Start Selected extract

Embrace Your [HS]QL

I'd like to start with a confession.  I love SQL (and it's Hibernate counterpart HQL).  Its simplicity and elegance is remarkable.  Its expressive power is stunning.  It is almost universally disliked by developers.  Why is that?

The answer, at least to me, is pretty straightforward.  Developers spend a lot of their time programming, so that's where their strengths lie.  Most programming is done with general-purpose languages (GPLs – not to be confused with the Gnu Public License), which are generic, Turing-complete environments.  They a real-world-like typing system (numbers, objects, lists, etc.), and often mutable data structures.  Developers get very good at using such languages to get stuff done.  This isn't a revelation.

SQL, on the other hand, is a domain-specific language (a DSL).  It is not Turing-complete, uses set-based data structures (which are immutable – more on this later), and just generally does stuff in a totally different way than a GPL.  This can create friction for developers, because they have to change mindsets when shifting between their general programming tasks (with a GPL) and their querying tasks (with SQL).

This bit of friction, however, is a source of great power if you're willing to invest a little in the SQL way of doing things.

The Bad Stuff

I'm not going to deny that writing out big-ass INSERT and UPDATE statements is a bear.  CRUD in general – SQL or otherwise – is simply an unpleasant task that should be avoided at all costs.  Fortunately there exist myriad tools and frameworks to alleviate with this problem (Hibernate being a shining example).  For the purposes of this discussion I'm only going to be talking about data recall (i.e., SELECT statements).  The C_UD part of CRUD is a different discussion, and hopefully you're using some "magic" way of dealing with that stuff.

End Selected extract
Start Provided data

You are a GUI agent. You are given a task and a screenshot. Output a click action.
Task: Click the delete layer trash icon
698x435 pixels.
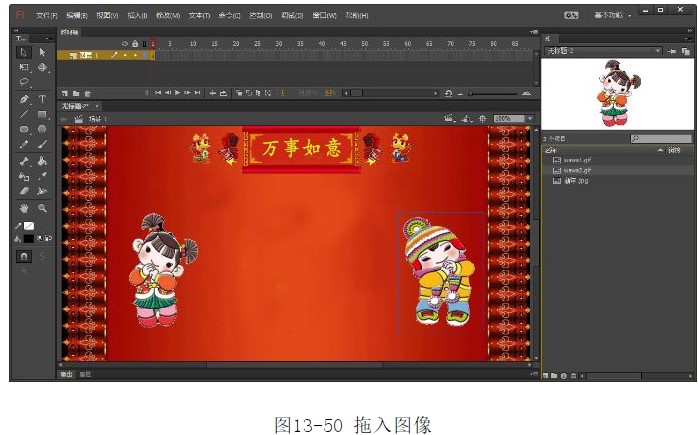pyautogui.click(x=87, y=92)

End Provided data

**Work required:** Summarize the piece on SQL above in two sentences.

**Response to the exercise:** The writer loves SQL and its Hibernate counterpart HQL and explains that developers widely dislike it because they are used to general-purpose, Turing-complete languages, while SQL is a domain-specific language with immutable, set-based data structures that demands a change of mindset. That friction is described as a source of great power for those willing to invest in the SQL way of doing things, and although writing out large INSERT and UPDATE statements is conceded to be unpleasant, the discussion is limited to data recall through SELECT statements.